▸ ISTRUZIONI ESERCIZIO
1. Trascrivi dal brano sul clima il passo che comincia con "Rispetto ai fenomeni" e si chiude con "tempo più lunghi.".
2. In base al brano sul clima, rispondi brevemente:
(a) Chi ha scritto La fisica del cambiamento climatico?
(b) Che cosa hanno superato i modelli di calcolo per il meteo?
(c) A quale pubblico il saggio vuole introdurre i principi generali delle scienze legate al clima?

Rispetto ai fenomeni climatici e meteorologici non abbiamo più l’atteggiamento dei nostri antenati. Riguardo al meteo esistono modelli di calcolo che nel corso del tempo sono stati perfezionati, e che hanno superato gli empirismi. Il meteo non è il clima, e lo spiega bene Lawrence M. Krauss in La fisica del cambiamento climatico, saggio che vuole introdurre a una platea più ampia possibile i principi generali delle scienze legate allo studio del clima. Ovvero di quei fenomeni la cui scala è più ampia rispetto alle piogge locali in un lasso di tempo breve, ma che coinvolgono intere regioni, continenti, quando non interamente il nostro pianeta, e in periodi di tempo più lunghi.

[Voci elencate in un dataset]

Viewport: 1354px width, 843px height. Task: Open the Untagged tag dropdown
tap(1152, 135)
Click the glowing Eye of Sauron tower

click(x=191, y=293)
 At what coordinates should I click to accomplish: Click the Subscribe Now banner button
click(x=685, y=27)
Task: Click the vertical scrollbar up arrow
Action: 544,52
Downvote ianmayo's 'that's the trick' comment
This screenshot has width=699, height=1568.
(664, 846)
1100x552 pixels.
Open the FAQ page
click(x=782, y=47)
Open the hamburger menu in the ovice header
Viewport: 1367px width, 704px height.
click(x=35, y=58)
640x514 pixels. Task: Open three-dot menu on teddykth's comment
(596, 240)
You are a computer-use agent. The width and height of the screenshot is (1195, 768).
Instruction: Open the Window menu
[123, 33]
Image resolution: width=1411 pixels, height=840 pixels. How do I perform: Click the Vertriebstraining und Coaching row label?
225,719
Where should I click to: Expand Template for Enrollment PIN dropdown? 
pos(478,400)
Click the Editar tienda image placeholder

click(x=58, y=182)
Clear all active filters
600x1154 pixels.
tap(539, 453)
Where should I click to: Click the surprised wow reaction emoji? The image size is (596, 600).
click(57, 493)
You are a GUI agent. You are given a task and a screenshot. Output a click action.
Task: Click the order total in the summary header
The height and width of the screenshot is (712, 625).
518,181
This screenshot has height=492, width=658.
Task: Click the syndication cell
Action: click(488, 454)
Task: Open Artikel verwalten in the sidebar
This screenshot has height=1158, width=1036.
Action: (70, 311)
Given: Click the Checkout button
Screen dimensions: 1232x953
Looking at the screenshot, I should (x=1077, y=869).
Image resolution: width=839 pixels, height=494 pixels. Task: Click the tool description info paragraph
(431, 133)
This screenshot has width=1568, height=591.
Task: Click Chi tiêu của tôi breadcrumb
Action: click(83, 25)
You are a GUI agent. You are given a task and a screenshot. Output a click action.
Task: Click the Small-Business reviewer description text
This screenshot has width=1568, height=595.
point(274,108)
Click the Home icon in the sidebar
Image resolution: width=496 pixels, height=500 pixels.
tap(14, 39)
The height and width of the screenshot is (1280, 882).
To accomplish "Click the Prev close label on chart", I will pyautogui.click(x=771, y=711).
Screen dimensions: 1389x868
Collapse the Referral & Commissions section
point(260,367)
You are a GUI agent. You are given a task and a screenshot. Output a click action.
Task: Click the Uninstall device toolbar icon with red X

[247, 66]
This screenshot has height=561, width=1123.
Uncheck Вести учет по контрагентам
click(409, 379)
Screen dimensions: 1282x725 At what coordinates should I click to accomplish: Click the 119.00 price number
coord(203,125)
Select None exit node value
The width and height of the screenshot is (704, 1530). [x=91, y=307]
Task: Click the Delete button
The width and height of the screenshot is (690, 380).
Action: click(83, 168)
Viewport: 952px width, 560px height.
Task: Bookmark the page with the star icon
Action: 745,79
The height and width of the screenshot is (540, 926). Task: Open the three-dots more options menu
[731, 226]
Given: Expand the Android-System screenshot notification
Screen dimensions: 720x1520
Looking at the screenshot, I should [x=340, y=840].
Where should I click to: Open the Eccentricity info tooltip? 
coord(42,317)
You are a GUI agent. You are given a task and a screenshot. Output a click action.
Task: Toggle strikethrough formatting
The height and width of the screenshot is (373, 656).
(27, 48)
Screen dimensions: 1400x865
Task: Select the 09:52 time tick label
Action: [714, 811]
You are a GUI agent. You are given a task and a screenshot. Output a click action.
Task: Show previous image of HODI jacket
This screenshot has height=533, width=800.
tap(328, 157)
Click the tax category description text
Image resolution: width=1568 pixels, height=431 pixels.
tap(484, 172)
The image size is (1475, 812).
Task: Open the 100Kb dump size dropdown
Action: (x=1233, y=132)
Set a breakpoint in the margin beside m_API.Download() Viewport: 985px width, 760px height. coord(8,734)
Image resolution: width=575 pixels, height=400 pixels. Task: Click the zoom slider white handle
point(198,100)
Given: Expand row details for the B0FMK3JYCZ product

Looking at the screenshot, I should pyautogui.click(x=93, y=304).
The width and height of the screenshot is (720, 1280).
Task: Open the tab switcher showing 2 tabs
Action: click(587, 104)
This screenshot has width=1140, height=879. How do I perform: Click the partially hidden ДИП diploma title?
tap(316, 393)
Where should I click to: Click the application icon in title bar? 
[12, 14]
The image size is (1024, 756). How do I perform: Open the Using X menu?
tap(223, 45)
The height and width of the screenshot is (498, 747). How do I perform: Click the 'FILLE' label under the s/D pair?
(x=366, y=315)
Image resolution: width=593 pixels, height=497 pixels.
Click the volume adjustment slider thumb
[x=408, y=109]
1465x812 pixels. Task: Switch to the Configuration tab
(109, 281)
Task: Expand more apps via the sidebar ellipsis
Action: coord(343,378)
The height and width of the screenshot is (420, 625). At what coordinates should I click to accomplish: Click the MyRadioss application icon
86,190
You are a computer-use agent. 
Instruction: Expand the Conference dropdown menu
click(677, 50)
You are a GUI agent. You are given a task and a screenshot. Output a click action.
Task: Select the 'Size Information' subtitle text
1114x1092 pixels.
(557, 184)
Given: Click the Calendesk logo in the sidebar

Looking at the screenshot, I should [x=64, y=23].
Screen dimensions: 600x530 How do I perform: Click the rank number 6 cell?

▸ ELENCO SOLUZIONI
1.
Rispetto ai fenomeni climatici e meteorologici non abbiamo più l’atteggiamento dei nostri antenati. Riguardo al meteo esistono modelli di calcolo che nel corso del tempo sono stati perfezionati, e che hanno superato gli empirismi. Il meteo non è il clima, e lo spiega bene Lawrence M. Krauss in La fisica del cambiamento climatico, saggio che vuole introdurre a una platea più ampia possibile i principi generali delle scienze legate allo studio del clima. Ovvero di quei fenomeni la cui scala è più ampia rispetto alle piogge locali in un lasso di tempo breve, ma che coinvolgono intere regioni, continenti, quando non interamente il nostro pianeta, e in periodi di tempo più lunghi.

2.
(a) Lawrence M. Krauss.
(b) Gli empirismi.
(c) A una platea più ampia possibile.